Tokoh Nahdlatul Ulama, Umar Syadat Hasibuan, menilai bahwa demokrasi di Indonesia memiliki harga yang terlalu mahal. Hal ini terungkap setelah BEM Fisip UNAIR, Surabaya, dibekukan karena membuat karangan bunga satire untuk Presiden dan Wakil Presiden Prabowo Subianto – Gibran Rakabuming Raka. Gus Umar menyatakan kekecewaannya terhadap kondisi ini, dengan menyebut bahwa kritik terhadap pelantikan presiden bisa berujung pada sanksi yang keras seperti pembekuan organisasi. Namun, kabar baik datang ketika Dekanat memutuskan untuk mencabut surat pembekuan tersebut setelah Menteri Pendidikan Tinggi, Sains, dan Teknologi, Satryo Soemantri Brodjonegoro, turun tangan meminta Universitas Airlangga untuk membatalkan keputusan tersebut.

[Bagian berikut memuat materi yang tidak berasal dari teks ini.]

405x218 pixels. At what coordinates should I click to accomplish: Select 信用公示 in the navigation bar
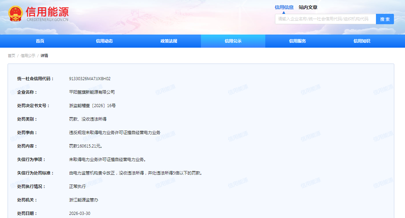click(x=233, y=41)
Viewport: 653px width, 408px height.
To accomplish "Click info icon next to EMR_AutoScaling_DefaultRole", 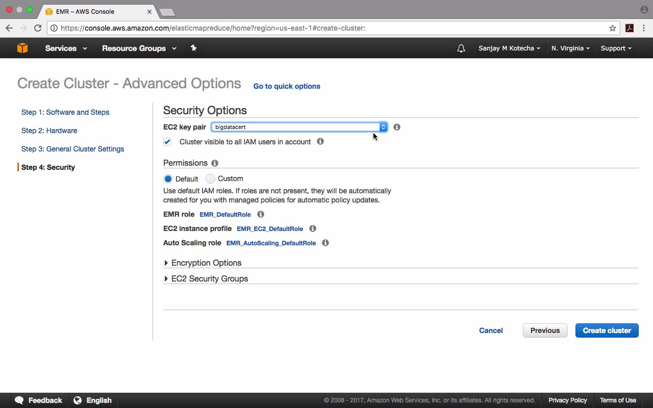I will (x=325, y=243).
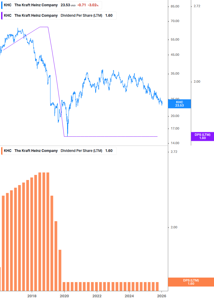The image size is (214, 300).
Task: Click the blue KHC 23.53 price tag
Action: click(179, 104)
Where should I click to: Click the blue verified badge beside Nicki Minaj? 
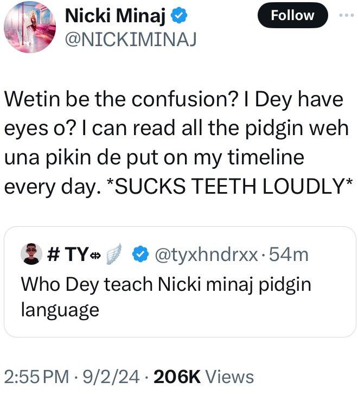point(179,16)
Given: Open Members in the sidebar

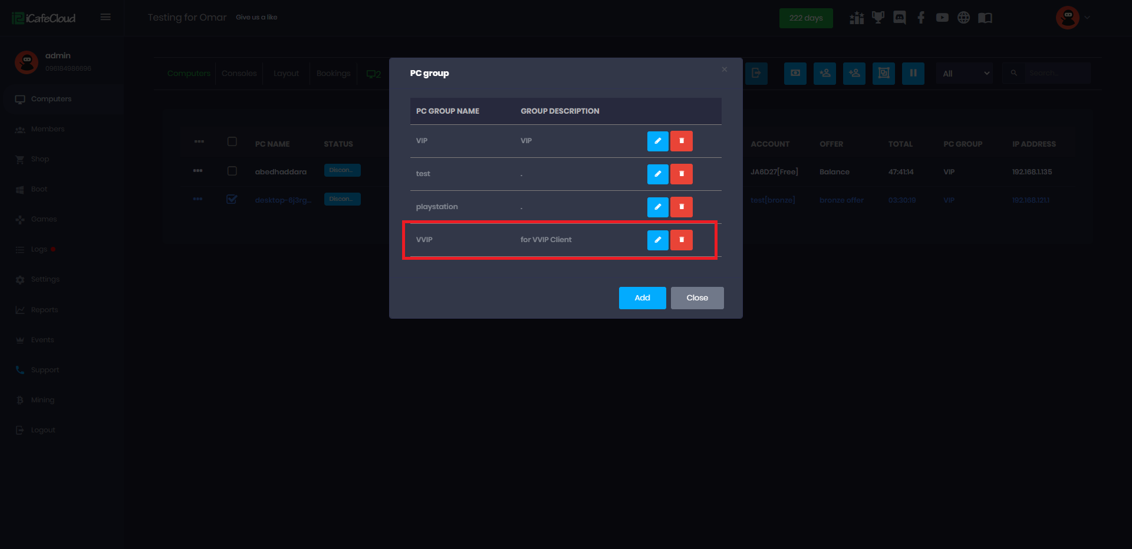Looking at the screenshot, I should pyautogui.click(x=48, y=129).
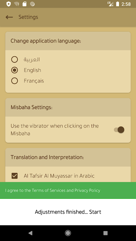Tap the Wi-Fi status icon
Viewport: 136px width, 241px height.
(17, 4)
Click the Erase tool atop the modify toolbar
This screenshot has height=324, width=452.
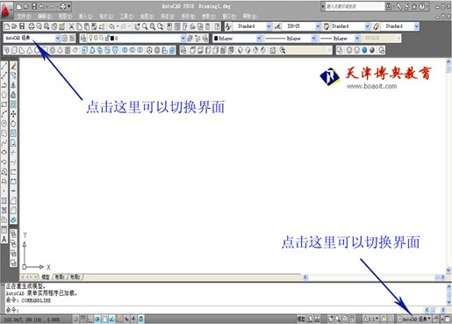tap(13, 66)
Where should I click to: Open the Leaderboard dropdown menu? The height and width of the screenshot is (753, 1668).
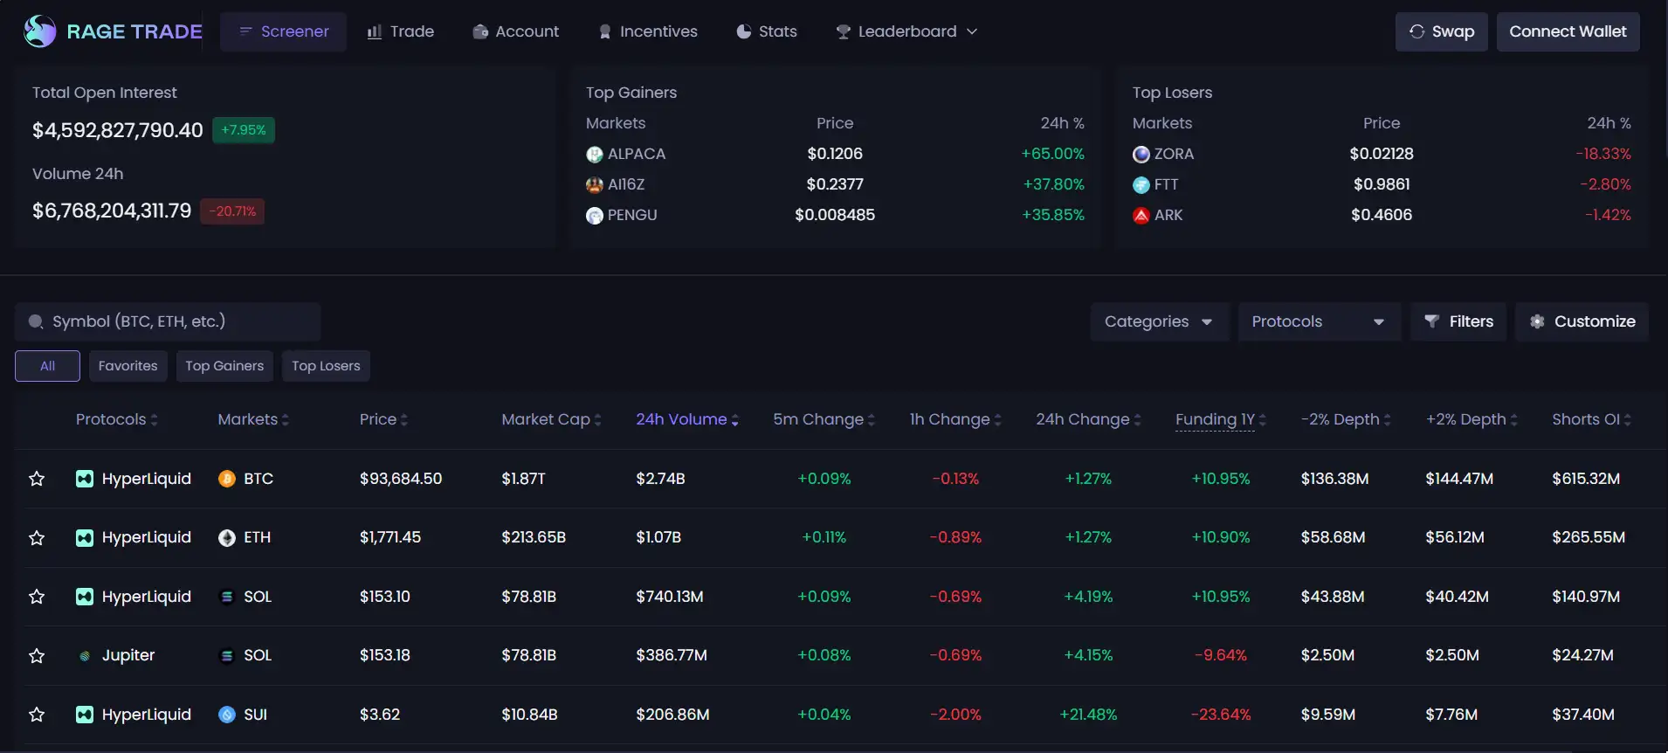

Tidak hanya itu, kasus yang disebutkan juga merambah pada Jurnalis Senior Najwa Shihab yang di-bully oleh netizen karena pernyataannya mengenai Presiden Joko Widodo ‘nebeng’ pesawat TNI AU saat pulang ke Solo setelah pelantikan Presiden Prabowo Subianto. Gus Umar pun mempertanyakan sejauh mana kondisi demokrasi di tanah air ini, jika kritik yang seharusnya menjadi wujud dari kebebasan berpendapat justru mendapat respons negatif yang mengakibatkan intimidasi.
Insiden lain yang mencuat adalah pembakaran buku karya Najwa Shihab berjudul “Catatan Najwa”, yang diduga dilakukan oleh kelompok buzzer sebagai bentuk serangan dan hujatan terhadapnya. Hal ini semakin menunjukkan bahwa kondisi kebebasan berpendapat dan demokrasi di Indonesia tengah menghadapi tantangan yang serius.